» **Seitenauszug**
In der Barockzeit galten Kastratensänger als die Superstars der Oper. Im Roman „Die Hyazinthenstimme“ schafft ein barockbesessener Musikliebhaber auf einem abgelegenen Schloss eine Kaderschmiede für Kastratensänger – allerdings in der Gegenwart.

„Die Hyazinthenstimme“ führt Daria Walke in eine fremde, faszinierende und gleichzeitig abstoßende Welt: In einem Schloss in der Südsteiermark schafft sich ein Mann ein Refugium, das die Barockzeit auferstehen lässt – mit allem Prunk und aller Schönheit, aber auch mit grausamen Methoden.

Junge Buben zur Erhaltung der Stimme kastriert

„Settecento“ heißt das geheimnisvolle Schloss, auf Deutsch entspricht das dem „18. Jahrhundert“. Der Besitzer wird von den Bewohnern des Schlosses „der Zar“ genannt, und er ist besessen von der Idee, die große Zeit der Barockoper wieder zu beleben. Für Schönheit und Harmonie überschreitet der Zar allerdings alle Grenzen: Im Schloss, das abgeschieden in den Hügeln der Südsteiermark liegt, werden Buben vor der Pubertät kastriert und zu Sängern ausgebildet. Durch diese Operation wird der Stimmbruch verhindert, und so bleibt eine meist wunderschöne Sopranstimme erhalten. Im Barock waren Kastratensänger die Stars der Opern – heute sind diese Operationen natürlich verboten.

» **Ziel**
Kannst du den Seitenauszug über den Roman „Die Hyazinthenstimme“ vollständig und Wort für Wort abschreiben?

» **Datenteil**
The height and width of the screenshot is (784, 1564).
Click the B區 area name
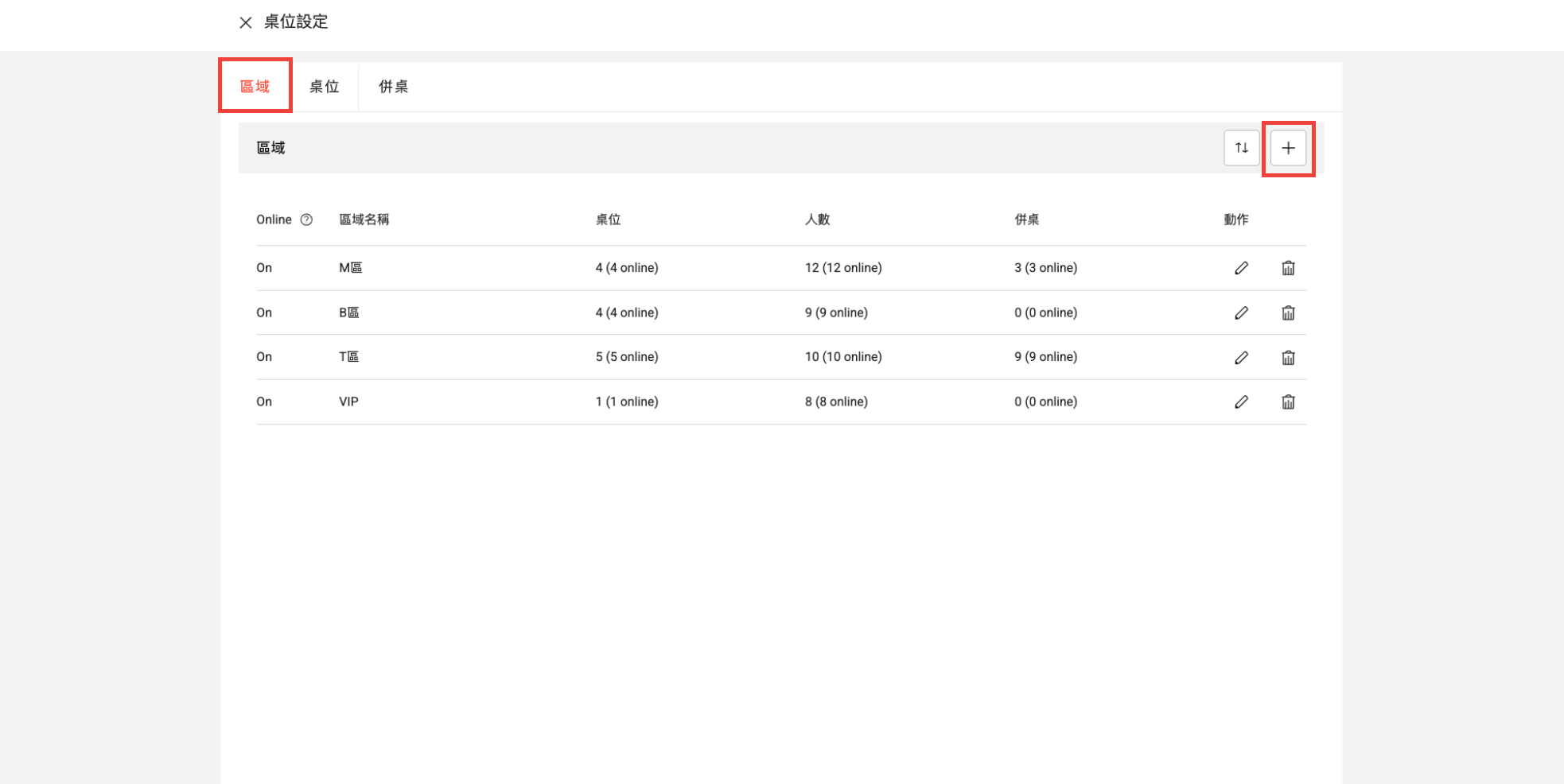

» **Ergebnis**
In der Barockzeit galten Kastratensänger als die Superstars der Oper. Im Roman „Die Hyazinthenstimme“ schafft ein barockbesessener Musikliebhaber auf einem abgelegenen Schloss eine Kaderschmiede für Kastratensänger – allerdings in der Gegenwart.

„Die Hyazinthenstimme“ führt Daria Walke in eine fremde, faszinierende und gleichzeitig abstoßende Welt: In einem Schloss in der Südsteiermark schafft sich ein Mann ein Refugium, das die Barockzeit auferstehen lässt – mit allem Prunk und aller Schönheit, aber auch mit grausamen Methoden.

Junge Buben zur Erhaltung der Stimme kastriert

„Settecento“ heißt das geheimnisvolle Schloss, auf Deutsch entspricht das dem „18. Jahrhundert“. Der Besitzer wird von den Bewohnern des Schlosses „der Zar“ genannt, und er ist besessen von der Idee, die große Zeit der Barockoper wieder zu beleben. Für Schönheit und Harmonie überschreitet der Zar allerdings alle Grenzen: Im Schloss, das abgeschieden in den Hügeln der Südsteiermark liegt, werden Buben vor der Pubertät kastriert und zu Sängern ausgebildet. Durch diese Operation wird der Stimmbruch verhindert, und so bleibt eine meist wunderschöne Sopranstimme erhalten. Im Barock waren Kastratensänger die Stars der Opern – heute sind diese Operationen natürlich verboten.